そこで、標的タンパク質を等電点沈殿させやすくするために、ペプチドタグを融合するという発想がある。一般に、同じ pI でもペプチド鎖が長いほど、電荷が打ち消された“溶けにくい”領域が広がる。すると分子が接触したときに、多点の相互作用（水素結合、疎水相互作用、π相互作用など）が生じやすくなり、沈殿に移行しやすくなる。さらに鎖が長いほど脱溶媒和のコストが相対的に不利になりにくい。これらの効果を組み合わせることで、pH調整による沈殿を設計できる可能性が生まれる。

CspB タグは、Corynebacterium glutamicum の cell surface protein B（CspB）由来配列を基にした、等電点沈殿用の pH 応答性タグである（1）。CspB は自己組織化しやすい性質をもち、また酸性側の pI を示すことから、酸性条件での可逆的沈殿を誘導できるタグとして見いだされた。プロインスリンに CspB の N 末端配列（6～250 残基）を融合して分泌発現させると、pH 7.5 付近では可溶である一方、酸性化により沈殿する。特に CspB50 を融合したプロインスリンでは、沈殿／再溶解の転移が約 0.5 pH ユニットという狭い範囲で起こる。等電点近傍で静電反発が減少して会合が進む点では等電点沈殿の枠組みに沿うが、中性に戻すと完全に解離することから、可逆的相分離（LLPS）に近い性格も示す（1）。
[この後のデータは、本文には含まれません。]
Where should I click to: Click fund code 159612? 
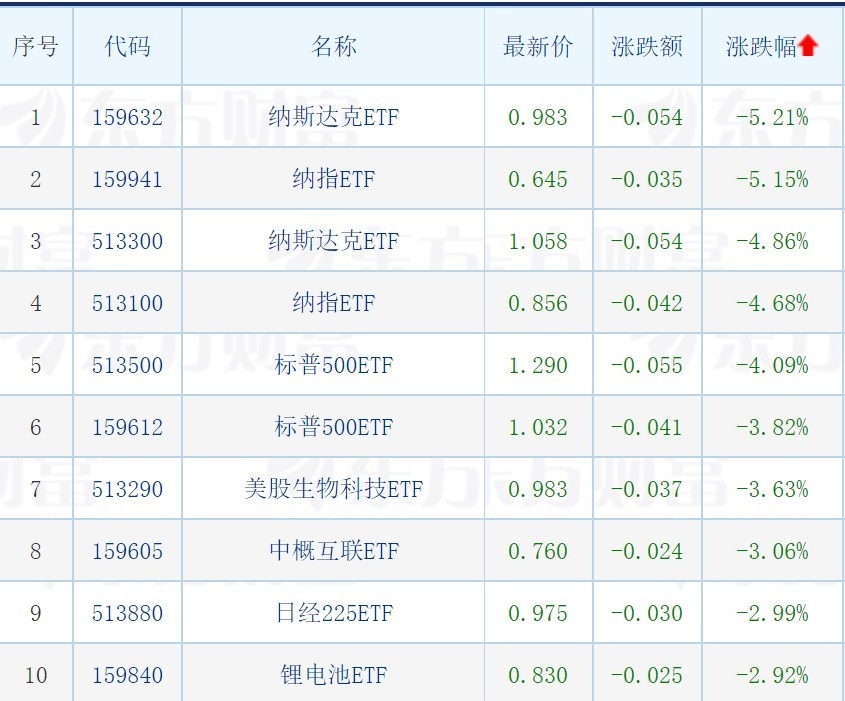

この pH 応答性は、プロインスリンに限らず、テリパラチドやビバレルジンでも報告されている。中性条件で培養上清中に分泌された CspB 融合タンパク質は、酸性化で沈殿させ、上清中の夾雑物を除去できるため、クロマトグラフィを用いない精製技術として応用できる（2）。例えば CspB50–TEV–テリパラチド融合体では、酸性化で沈殿→中性で再溶解→TEV 切断→再酸性化という操作により、CspB50 と残存 TEV を沈殿側へ移行させ、上清としてテリパラチドを高収率・高純度で回収できる（2）。このプロセスは、下流工程におけるカラム精製の負荷低減に有効である。なお、沈殿物に残る培地由来の不純物は、アルギニン溶液で洗浄することで低減できることも報告されている（3）。
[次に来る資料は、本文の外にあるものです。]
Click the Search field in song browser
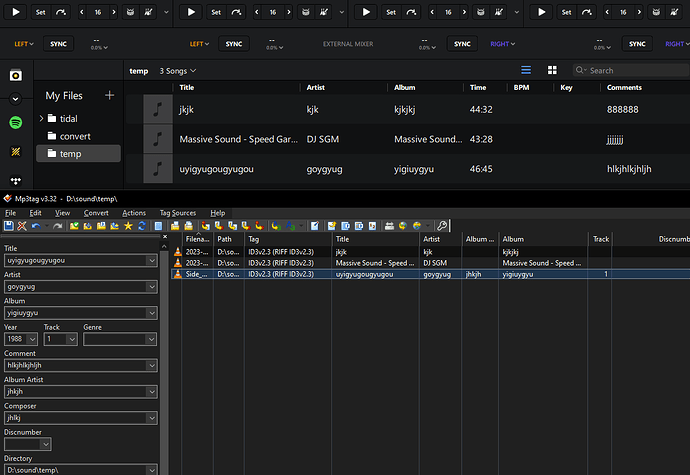The width and height of the screenshot is (690, 475). pos(630,70)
さらに、CspB 融合タンパク質の沈殿をより実用的な pH 域に広げる溶液設計も検討されている（4）。等電点近傍での沈殿はコスモトロープ塩の併用で中性側へシフト可能であり、例えば CspB 融合テリパラチドは Tris 条件では pH 5.3 以下で沈殿するが、0.5 M NaCl で pH 5.8 へ、さらに 0.5 M Na₂SO₄ では pH 6.6 でも沈殿が観測された。加えて CspB タグによる沈殿は、単純な等電点沈殿だけでは説明しきれず、βシートに富む二次構造転移が沈殿効率に関与する可能性が示唆されている（5）。このような塩効果と構造転移の理解は、等電点沈殿を活用する際の溶媒設計指針として重要である。

参考文献

1. Nonaka, T., Tsurui, N., Mannen, T., Kikuchi, Y., & Shiraki, K. (2018). A new pH-responsive peptide tag for protein purification. Protein Expression and Purification, 146, 91-96.

2. Nonaka, T., Tsurui, N., Mannen, T., Kikuchi, Y., & Shiraki, K. (2019). Non-chromatographic purification of Teriparatide with a pH-responsive CspB tag. Protein Expression and Purification, 155, 66-71.
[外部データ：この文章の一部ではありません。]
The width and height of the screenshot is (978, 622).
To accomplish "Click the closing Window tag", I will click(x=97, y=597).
3. Oki, S., Nonaka, T., & Shiraki, K. (2018). Specific solubilization of impurities in culture media: Arg solution improves purification of pH-responsive tag CspB50 with Teriparatide. Protein Expression and Purification, 146, 85-90.

4. Nagano, H., Mannen, T., Kikuchi, Y., & Shiraki, K. (2023). The pH-responsive precipitation–redissolution of the CspB fusion protein, CspB50TEV-Teriparatide, triggered by changes in secondary structure. Biochemistry and Biophysics Reports, 33, 101435.

5. Nagano, H., Mannen, T., Kikuchi, Y., & Shiraki, K. (2022). Solution design to extend the pH range of the pH-responsive precipitation of a CspB fusion protein. Protein Expression and Purification, 195, 106091.